§ **What to work on**
Go through the listing and retype each line exactly.

§ **Records for the task**
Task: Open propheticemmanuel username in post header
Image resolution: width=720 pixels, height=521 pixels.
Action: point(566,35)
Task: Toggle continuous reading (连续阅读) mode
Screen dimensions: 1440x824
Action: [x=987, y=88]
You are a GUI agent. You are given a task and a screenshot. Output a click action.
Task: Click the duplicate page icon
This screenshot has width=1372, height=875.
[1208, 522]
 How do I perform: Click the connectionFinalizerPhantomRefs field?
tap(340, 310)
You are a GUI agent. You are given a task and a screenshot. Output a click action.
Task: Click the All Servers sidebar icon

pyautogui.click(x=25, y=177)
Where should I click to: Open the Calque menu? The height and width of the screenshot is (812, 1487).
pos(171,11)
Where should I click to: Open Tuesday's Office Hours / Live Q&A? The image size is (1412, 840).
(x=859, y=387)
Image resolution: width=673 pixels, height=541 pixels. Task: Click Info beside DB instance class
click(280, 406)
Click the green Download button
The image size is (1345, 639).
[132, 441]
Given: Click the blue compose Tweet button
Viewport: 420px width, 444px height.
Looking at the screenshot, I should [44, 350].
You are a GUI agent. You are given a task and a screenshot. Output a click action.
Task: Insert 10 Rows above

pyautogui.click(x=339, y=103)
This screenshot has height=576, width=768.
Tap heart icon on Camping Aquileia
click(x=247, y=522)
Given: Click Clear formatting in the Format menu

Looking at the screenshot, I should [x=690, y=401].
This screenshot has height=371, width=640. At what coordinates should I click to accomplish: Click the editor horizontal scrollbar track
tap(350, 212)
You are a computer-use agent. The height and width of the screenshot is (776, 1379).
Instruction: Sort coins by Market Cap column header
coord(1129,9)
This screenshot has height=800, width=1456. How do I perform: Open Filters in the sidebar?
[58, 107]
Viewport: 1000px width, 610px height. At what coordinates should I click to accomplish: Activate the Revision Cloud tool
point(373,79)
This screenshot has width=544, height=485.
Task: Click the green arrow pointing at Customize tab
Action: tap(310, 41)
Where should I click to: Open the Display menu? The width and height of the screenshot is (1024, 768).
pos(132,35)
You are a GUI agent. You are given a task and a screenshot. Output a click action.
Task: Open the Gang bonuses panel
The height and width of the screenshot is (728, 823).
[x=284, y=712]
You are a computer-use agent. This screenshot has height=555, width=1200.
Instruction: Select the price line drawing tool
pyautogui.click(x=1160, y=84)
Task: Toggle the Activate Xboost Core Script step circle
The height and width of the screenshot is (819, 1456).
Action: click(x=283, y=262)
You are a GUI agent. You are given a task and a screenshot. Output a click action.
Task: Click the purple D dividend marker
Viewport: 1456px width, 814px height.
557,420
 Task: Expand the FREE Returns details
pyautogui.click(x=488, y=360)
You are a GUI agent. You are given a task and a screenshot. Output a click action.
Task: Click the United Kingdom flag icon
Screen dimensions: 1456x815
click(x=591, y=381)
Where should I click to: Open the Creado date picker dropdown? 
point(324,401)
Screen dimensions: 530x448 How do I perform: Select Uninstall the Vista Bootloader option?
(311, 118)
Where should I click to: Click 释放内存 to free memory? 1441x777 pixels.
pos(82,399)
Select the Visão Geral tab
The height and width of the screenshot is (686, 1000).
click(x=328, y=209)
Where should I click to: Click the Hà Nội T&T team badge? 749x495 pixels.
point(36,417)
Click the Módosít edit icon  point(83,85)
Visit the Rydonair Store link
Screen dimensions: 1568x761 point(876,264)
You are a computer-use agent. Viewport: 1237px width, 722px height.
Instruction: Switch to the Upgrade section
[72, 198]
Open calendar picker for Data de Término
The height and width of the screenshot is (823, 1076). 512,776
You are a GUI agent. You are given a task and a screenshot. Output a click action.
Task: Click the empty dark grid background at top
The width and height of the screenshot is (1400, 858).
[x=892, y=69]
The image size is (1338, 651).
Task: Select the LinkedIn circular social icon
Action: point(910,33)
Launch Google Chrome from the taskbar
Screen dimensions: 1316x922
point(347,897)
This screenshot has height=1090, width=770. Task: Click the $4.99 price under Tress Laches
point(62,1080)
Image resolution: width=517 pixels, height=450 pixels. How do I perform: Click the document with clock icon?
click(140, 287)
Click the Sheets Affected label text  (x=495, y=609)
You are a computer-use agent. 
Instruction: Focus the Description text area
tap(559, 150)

§ **Your solution**
Task: Open propheticemmanuel username in post header
Image resolution: width=720 pixels, height=521 pixels.
Action: point(566,35)
Task: Toggle continuous reading (连续阅读) mode
Screen dimensions: 1440x824
Action: [x=987, y=88]
You are a GUI agent. You are given a task and a screenshot. Output a click action.
Task: Click the duplicate page icon
This screenshot has width=1372, height=875.
[1208, 522]
 How do I perform: Click the connectionFinalizerPhantomRefs field?
tap(340, 310)
You are a GUI agent. You are given a task and a screenshot. Output a click action.
Task: Click the All Servers sidebar icon

pyautogui.click(x=25, y=177)
Where should I click to: Open the Calque menu? The height and width of the screenshot is (812, 1487).
pos(171,11)
Where should I click to: Open Tuesday's Office Hours / Live Q&A? The image size is (1412, 840).
(x=859, y=387)
Image resolution: width=673 pixels, height=541 pixels. Task: Click Info beside DB instance class
click(280, 406)
Click the green Download button
The image size is (1345, 639).
[132, 441]
Given: Click the blue compose Tweet button
Viewport: 420px width, 444px height.
Looking at the screenshot, I should [44, 350].
You are a GUI agent. You are given a task and a screenshot. Output a click action.
Task: Insert 10 Rows above

pyautogui.click(x=339, y=103)
This screenshot has height=576, width=768.
Tap heart icon on Camping Aquileia
click(x=247, y=522)
Given: Click Clear formatting in the Format menu

Looking at the screenshot, I should [x=690, y=401].
This screenshot has height=371, width=640. At what coordinates should I click to accomplish: Click the editor horizontal scrollbar track
tap(350, 212)
You are a computer-use agent. The height and width of the screenshot is (776, 1379).
Instruction: Sort coins by Market Cap column header
coord(1129,9)
This screenshot has height=800, width=1456. How do I perform: Open Filters in the sidebar?
[58, 107]
Viewport: 1000px width, 610px height. At what coordinates should I click to accomplish: Activate the Revision Cloud tool
point(373,79)
This screenshot has width=544, height=485.
Task: Click the green arrow pointing at Customize tab
Action: tap(310, 41)
Where should I click to: Open the Display menu? The width and height of the screenshot is (1024, 768).
pos(132,35)
You are a GUI agent. You are given a task and a screenshot. Output a click action.
Task: Open the Gang bonuses panel
The height and width of the screenshot is (728, 823).
[x=284, y=712]
You are a computer-use agent. This screenshot has height=555, width=1200.
Instruction: Select the price line drawing tool
pyautogui.click(x=1160, y=84)
Task: Toggle the Activate Xboost Core Script step circle
The height and width of the screenshot is (819, 1456).
Action: click(x=283, y=262)
You are a GUI agent. You are given a task and a screenshot. Output a click action.
Task: Click the purple D dividend marker
Viewport: 1456px width, 814px height.
557,420
 Task: Expand the FREE Returns details
pyautogui.click(x=488, y=360)
You are a GUI agent. You are given a task and a screenshot. Output a click action.
Task: Click the United Kingdom flag icon
Screen dimensions: 1456x815
click(x=591, y=381)
Where should I click to: Open the Creado date picker dropdown? 
point(324,401)
Screen dimensions: 530x448 How do I perform: Select Uninstall the Vista Bootloader option?
(311, 118)
Where should I click to: Click 释放内存 to free memory? 1441x777 pixels.
pos(82,399)
Select the Visão Geral tab
The height and width of the screenshot is (686, 1000).
click(x=328, y=209)
Where should I click to: Click the Hà Nội T&T team badge? 749x495 pixels.
point(36,417)
Click the Módosít edit icon  point(83,85)
Visit the Rydonair Store link
Screen dimensions: 1568x761 point(876,264)
You are a computer-use agent. Viewport: 1237px width, 722px height.
Instruction: Switch to the Upgrade section
[72, 198]
Open calendar picker for Data de Término
The height and width of the screenshot is (823, 1076). 512,776
You are a GUI agent. You are given a task and a screenshot. Output a click action.
Task: Click the empty dark grid background at top
The width and height of the screenshot is (1400, 858).
[x=892, y=69]
The image size is (1338, 651).
Task: Select the LinkedIn circular social icon
Action: point(910,33)
Launch Google Chrome from the taskbar
Screen dimensions: 1316x922
point(347,897)
This screenshot has height=1090, width=770. Task: Click the $4.99 price under Tress Laches
point(62,1080)
Image resolution: width=517 pixels, height=450 pixels. How do I perform: Click the document with clock icon?
click(140, 287)
Click the Sheets Affected label text  (x=495, y=609)
You are a computer-use agent. 
Instruction: Focus the Description text area
tap(559, 150)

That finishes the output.